Electron Beam Reimagined

When the laser reaches its limits: Metal additive manufacturing processes are often unattractive for critical applications due to part distortion, long process times, and excessive material costs. With the newly installed Wayland Calibur3 in the central testing area of the Production Technology Center (PTZ) Berlin, Fraunhofer IPK opens up new avenues for research and development for its partners. The electron beam system is the ideal solution for challenging applications involving difficult-to-weld alloys, strict quality requirements, and intricate geometries.

New solutions for old problems

Researchers can use the new machine to test new solutions for companies in industries that have so far hoped in vain for an additive breakthrough. This is because electron beam processes operate with significantly higher energy efficiency than laser systems and enable more precise temperature control. These are two decisive advantages when it comes to crack-prone or highly reflective materials.

In the process of powder bed fusion by electron beam (PBF-EB), metal powder is selectively melted in a vacuum. It offers the potential of processing even the most demanding materials, including nickel-based alloys, titanium aluminides, and carbides. Up until now, the surrounding powder was sintered in the electron beam process to prevent particles from becoming electrostatically charged and rising in the vacuum. The resulting »sinter cake« makes it difficult to reuse the powder and to produce internal cavities.

The Calibur3 uses patented technology to neutralize the electron beam. The targeted introduction of positively charged ions into the build chamber prevents electrostatic charging, making sinter cakes a thing of the past. This opens up a fundamentally new range of applications for electron beam melting, especially for parts with internal cavities or complex cooling channels, such as those required in turbomachinery or tool technology.
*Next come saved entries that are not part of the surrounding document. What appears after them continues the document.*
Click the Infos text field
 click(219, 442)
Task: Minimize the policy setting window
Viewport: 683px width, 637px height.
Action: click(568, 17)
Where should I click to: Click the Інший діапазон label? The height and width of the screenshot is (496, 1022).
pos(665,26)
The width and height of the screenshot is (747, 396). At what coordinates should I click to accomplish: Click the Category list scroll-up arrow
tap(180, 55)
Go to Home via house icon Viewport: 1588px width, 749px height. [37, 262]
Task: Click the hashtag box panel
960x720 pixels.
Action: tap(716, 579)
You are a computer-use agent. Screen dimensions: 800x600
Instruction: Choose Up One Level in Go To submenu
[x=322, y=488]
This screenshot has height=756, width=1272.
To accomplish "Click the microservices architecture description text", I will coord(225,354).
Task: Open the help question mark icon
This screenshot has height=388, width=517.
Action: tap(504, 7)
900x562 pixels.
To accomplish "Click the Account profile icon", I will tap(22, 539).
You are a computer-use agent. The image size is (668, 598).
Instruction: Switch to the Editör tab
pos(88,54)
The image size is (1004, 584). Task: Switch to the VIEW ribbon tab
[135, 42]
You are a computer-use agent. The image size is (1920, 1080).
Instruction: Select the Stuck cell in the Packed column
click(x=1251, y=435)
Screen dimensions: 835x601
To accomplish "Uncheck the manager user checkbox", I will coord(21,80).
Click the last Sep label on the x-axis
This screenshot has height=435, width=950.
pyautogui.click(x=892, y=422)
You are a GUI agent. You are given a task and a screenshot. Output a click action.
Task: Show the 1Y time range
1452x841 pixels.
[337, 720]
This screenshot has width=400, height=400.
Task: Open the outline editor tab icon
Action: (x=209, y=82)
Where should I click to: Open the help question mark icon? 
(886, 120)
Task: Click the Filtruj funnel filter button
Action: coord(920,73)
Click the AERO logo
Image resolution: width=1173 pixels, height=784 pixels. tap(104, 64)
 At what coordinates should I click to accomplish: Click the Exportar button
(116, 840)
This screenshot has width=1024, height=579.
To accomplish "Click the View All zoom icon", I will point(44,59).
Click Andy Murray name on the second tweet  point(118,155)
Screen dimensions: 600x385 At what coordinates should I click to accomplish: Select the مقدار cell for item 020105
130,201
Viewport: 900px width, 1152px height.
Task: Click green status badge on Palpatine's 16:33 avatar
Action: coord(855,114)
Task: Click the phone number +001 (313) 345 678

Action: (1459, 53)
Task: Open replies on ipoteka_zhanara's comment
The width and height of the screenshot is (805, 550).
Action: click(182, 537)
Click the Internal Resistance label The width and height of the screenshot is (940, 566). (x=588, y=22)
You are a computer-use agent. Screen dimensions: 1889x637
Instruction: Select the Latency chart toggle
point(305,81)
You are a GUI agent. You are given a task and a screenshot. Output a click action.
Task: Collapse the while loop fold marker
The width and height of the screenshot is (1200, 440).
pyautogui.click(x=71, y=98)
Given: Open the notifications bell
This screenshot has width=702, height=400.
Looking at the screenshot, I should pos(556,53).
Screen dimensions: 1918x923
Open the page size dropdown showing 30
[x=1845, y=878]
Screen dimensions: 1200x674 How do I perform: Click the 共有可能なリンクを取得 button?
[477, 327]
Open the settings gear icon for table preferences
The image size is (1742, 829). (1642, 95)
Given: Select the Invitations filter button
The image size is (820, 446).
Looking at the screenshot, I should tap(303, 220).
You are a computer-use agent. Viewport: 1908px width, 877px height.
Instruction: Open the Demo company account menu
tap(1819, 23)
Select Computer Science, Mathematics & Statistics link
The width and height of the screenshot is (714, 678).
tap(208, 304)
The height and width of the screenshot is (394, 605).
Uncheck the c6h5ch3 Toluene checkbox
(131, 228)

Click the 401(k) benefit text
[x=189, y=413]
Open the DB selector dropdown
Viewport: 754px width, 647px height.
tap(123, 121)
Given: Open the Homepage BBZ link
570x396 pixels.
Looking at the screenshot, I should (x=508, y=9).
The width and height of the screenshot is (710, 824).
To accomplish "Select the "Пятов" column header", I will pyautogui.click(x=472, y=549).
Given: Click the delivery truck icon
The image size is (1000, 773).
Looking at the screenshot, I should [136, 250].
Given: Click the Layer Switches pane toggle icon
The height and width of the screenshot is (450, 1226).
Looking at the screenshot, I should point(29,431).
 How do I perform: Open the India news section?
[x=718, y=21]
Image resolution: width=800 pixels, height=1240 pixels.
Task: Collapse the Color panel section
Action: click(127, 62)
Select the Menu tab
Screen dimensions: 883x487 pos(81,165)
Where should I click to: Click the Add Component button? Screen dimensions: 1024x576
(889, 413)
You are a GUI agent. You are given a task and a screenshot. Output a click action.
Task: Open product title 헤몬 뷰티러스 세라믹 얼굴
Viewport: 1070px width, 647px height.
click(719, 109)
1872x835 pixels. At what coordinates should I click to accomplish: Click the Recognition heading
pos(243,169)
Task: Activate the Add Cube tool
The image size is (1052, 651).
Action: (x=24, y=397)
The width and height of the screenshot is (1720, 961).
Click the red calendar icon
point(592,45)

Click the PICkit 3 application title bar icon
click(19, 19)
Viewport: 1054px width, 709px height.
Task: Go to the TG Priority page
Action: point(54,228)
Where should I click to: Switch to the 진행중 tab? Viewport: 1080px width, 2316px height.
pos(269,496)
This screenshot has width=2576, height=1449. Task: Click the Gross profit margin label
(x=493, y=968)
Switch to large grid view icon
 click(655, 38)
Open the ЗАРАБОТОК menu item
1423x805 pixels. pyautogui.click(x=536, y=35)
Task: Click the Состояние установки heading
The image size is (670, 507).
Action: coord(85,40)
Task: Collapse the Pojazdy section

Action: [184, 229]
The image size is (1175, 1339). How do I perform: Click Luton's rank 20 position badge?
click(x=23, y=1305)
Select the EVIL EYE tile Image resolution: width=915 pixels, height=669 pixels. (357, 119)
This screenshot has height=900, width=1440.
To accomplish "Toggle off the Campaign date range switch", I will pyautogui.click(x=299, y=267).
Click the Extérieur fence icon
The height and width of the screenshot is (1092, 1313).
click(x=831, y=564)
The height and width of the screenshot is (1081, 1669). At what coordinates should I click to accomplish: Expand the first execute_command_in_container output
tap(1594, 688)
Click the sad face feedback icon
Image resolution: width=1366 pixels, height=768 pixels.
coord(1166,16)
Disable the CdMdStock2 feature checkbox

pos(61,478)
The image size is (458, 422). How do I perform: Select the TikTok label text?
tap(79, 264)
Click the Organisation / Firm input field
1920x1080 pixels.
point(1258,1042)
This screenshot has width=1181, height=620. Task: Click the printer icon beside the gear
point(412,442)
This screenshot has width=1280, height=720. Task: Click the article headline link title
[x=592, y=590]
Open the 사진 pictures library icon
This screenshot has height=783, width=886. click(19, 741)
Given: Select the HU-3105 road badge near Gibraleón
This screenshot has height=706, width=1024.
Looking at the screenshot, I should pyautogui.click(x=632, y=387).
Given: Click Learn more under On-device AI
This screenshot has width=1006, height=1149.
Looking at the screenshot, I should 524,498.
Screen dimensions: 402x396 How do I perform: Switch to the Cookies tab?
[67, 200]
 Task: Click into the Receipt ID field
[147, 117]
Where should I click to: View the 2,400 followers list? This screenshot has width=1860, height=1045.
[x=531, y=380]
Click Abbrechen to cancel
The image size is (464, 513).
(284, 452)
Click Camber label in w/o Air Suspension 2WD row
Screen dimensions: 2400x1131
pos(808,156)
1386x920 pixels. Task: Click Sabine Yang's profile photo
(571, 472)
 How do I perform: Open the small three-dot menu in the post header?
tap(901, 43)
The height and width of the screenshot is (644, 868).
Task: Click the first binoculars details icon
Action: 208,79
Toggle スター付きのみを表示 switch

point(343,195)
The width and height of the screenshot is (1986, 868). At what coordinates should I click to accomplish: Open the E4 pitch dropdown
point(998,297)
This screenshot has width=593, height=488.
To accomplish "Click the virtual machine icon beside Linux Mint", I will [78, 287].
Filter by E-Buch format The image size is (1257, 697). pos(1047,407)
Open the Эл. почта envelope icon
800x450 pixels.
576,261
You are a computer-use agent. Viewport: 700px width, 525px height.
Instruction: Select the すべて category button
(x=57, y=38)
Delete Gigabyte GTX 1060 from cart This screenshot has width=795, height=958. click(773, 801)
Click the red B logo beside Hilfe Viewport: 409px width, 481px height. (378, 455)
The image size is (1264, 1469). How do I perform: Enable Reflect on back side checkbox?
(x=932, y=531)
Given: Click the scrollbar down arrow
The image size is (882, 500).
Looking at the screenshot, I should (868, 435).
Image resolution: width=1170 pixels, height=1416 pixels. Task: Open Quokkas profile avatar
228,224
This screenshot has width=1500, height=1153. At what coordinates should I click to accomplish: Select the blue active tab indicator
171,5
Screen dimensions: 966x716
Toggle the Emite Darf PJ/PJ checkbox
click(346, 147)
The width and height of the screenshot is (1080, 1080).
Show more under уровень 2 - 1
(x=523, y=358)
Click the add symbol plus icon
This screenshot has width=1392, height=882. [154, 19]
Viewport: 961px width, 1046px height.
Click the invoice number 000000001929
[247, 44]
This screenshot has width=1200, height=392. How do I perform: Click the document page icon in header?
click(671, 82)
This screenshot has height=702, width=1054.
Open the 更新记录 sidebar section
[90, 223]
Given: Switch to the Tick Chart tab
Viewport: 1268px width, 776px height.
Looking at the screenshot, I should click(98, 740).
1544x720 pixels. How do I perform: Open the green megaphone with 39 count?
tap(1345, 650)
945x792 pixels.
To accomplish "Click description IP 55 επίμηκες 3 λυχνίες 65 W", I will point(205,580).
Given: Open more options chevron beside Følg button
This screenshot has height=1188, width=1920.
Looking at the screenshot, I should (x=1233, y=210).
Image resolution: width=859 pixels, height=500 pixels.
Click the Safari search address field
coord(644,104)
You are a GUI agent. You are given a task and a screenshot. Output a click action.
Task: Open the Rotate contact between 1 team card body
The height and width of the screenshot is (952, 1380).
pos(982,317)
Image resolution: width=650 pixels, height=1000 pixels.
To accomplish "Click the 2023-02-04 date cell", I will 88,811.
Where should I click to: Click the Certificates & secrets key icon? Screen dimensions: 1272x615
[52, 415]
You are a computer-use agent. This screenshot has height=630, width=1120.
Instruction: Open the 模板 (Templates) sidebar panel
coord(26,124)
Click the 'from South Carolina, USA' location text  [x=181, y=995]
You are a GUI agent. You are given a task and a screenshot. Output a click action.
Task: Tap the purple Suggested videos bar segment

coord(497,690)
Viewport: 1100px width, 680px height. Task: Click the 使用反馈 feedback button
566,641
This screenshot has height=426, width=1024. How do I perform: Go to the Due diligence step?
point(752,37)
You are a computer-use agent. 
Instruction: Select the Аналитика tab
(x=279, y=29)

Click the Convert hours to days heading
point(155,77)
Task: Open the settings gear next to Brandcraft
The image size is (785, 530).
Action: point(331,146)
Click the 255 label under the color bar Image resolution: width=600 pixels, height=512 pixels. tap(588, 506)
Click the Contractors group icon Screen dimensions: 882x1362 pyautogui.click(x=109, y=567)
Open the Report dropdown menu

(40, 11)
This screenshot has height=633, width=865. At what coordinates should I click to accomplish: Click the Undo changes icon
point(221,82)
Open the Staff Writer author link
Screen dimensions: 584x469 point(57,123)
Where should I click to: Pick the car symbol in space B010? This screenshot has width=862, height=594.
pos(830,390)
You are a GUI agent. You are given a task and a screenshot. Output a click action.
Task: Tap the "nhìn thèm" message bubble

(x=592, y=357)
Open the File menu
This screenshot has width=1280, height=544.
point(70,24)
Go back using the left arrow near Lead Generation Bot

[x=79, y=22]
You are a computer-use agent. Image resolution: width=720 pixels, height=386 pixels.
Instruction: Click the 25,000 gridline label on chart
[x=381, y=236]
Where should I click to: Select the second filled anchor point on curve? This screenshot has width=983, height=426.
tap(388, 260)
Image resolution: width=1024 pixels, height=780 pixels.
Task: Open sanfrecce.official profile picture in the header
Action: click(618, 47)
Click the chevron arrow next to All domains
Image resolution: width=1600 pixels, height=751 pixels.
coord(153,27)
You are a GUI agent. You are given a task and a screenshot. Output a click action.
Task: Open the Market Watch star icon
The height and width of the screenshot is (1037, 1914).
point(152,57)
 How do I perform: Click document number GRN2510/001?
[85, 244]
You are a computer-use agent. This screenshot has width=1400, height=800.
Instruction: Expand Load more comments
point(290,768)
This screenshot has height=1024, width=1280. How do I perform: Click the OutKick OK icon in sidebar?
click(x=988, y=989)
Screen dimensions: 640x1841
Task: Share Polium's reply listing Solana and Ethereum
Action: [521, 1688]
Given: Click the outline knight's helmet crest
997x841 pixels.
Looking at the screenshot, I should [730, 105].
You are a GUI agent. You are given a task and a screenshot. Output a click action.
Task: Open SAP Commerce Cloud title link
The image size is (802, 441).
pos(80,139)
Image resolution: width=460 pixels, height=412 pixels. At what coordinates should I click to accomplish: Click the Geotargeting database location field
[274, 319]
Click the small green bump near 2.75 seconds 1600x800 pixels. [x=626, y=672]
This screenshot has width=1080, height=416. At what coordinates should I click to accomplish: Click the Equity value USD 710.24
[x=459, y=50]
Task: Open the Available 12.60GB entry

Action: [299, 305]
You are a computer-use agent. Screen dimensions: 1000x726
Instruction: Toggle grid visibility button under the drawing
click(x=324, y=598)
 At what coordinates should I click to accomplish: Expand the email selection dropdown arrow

The qualitative aspects of the machining processes are complemented by additional advantages that make the machine a compelling choice for investigating industrial challenges. Its large build space, measuring 300 by 300 by 450 millimeters, allows the electron beam process to produce a high volume of parts efficiently. 
A typical application example, the printing of titanium hip cups, illustrates this point. Today, anyone who additively manufactures such medical implants faces various challenges, including high warpage, expensive material, and limited quantities per build plate. The Calibur3 improves component quality and increases productivity, for example through vertical stacking of components. Instead of 25 hip cups per build job, up to 550 pieces can be produced.  This method saves material, time, and costs without compromising biocompatibility or solidity.

Something for everyone

The machine has many applications beyond medical engineering. When producing gas turbine parts, for example, high-temperature-resistant materials such as nickel-based alloys place extreme demands on the manufacturing process. The Calibur3 allows for precise, consistent processing of these alloys, making it ideal for critical applications that demand safety and long-term stability.

The new machine is also ideal to investigate issues in tool and mold making. Wear-resistant materials or internally cooled tools are difficult to machine and often cannot be printed reliably in the laser process. The Calibur3 guarantees the processing of carbides or high-alloy steels without powder loss thanks to the sinter-free electron beam process.

Additive manufacturing of titanium or nickel-based alloys is central to aviation, whether for engine components or structurally relevant components. The Calibur3 is the only machine that can produce large, complex parts used for instance in aircraft airframes and space propulsion systems without any distortion. Its large build space and precise control of temperature profiles ensure that even thick- and thin-walled structures can be produced in a single job – securely, pre-cisely, and without any need for reworking.